The world’s first genetically engineered, hypo-allergenic cats are now a reality, according to Allerca Inc., a San Diego-based biotechnology research group that announced yesterday that it had bred a cat that does not cause wheezing and hives among the allergy-prone.

The kitties are a true “scientific breakthrough,” said chief executive Megan Young.

It is a cultural moment. The company calls the Allerca GD (genetically divergent) cat “the first of a planned series of lifestyle pets.” Priced at $3,950 each, the cats are the product of selective breeding and genetic alteration to suppress Fel d1 — a certain kitty protein found in fur and saliva that triggers vexing allergic reactions. They are shorthaired cats, of course, with roots in the easygoing “RagaMuffin” breed, the company says.

“People who have been unable to own a cat because of their allergies can now enjoy a pet of their own without the associated risks and costs of allergy treatments,” Miss Young said.

Dr. Clifford Bassett, a Manhattan allergist, said he has much sympathy for the nation’s 30 million allergic cat lovers who struggle with medications, air filters and other means to foil sneezing and wheezing.

“I like to consider myself reasonable and open-minded,” he said. “I don’t have all the scientific data on these cats, so I can’t truly speculate or draw a conclusion yet. Cat allergens are among the most potent on the planet, and if they can lessen them, that could be very helpful.”

His own research revealed that dark-haired male cats seem to prompt the worst symptoms.

“Still, I worry about the effects of exposure to lesser levels of the allergen over time. Patients might lower their guard and forgo important evaluations or treatments in the future. It remains to be seen what the real world experience is going to be,” Dr. Bassett said. “There are very few perfect solutions out there.”
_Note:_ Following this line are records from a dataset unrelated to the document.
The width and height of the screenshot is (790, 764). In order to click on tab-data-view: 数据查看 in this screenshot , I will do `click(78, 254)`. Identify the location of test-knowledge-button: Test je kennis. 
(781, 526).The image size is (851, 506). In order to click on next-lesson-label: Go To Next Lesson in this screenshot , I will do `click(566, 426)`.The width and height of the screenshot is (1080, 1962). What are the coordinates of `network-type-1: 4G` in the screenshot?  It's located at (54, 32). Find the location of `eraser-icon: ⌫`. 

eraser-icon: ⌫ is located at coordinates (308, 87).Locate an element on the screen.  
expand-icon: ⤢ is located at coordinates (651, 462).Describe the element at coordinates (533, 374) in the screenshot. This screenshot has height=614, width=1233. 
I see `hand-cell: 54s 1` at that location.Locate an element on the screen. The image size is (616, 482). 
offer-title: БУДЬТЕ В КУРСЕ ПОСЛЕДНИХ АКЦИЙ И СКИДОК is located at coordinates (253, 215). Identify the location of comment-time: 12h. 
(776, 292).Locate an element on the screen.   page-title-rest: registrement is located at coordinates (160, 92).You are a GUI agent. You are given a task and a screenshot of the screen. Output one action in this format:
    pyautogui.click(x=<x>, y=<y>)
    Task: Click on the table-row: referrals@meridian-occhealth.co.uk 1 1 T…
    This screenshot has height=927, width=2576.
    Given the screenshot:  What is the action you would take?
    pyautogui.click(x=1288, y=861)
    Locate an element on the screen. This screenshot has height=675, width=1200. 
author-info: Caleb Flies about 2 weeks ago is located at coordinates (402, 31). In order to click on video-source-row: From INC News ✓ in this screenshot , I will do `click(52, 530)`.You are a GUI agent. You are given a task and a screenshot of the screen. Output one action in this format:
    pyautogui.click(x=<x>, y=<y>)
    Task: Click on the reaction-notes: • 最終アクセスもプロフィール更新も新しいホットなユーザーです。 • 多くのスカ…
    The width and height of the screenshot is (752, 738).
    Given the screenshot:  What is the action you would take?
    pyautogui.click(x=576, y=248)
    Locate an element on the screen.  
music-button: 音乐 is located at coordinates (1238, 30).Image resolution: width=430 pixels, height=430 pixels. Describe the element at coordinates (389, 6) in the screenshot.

The company has conducted trials, exposing cat allergy sufferers to the newfangled anti-itch cats and “non-GD cats,” and found that the latter brought on an immediate attack of hives, breathing difficulties and swollen eyes in the test subjects. The 12-week-old kitties — which arrive by private jet with cat toys — will be available next April.

It may mark the end of a seven-year race between Allerca and Denver-based Transgenic Pets, another group that has been researching the potentially lucrative field of allergy-free pets since 1995. There has been ill will between the companies in recent years; Trangenic sued Allerca for deceptive trade practices, misappropriation of trade secrets and other charges. An out-of-court settlement was reached last year.

Orders, meanwhile, are coming in at Allerca.

“It’s well worth the wait,” said Nina Greenburg, a Manhattan mother of two whose whole family is allergic to cats.

She plans to call the new arrival “Achoo.”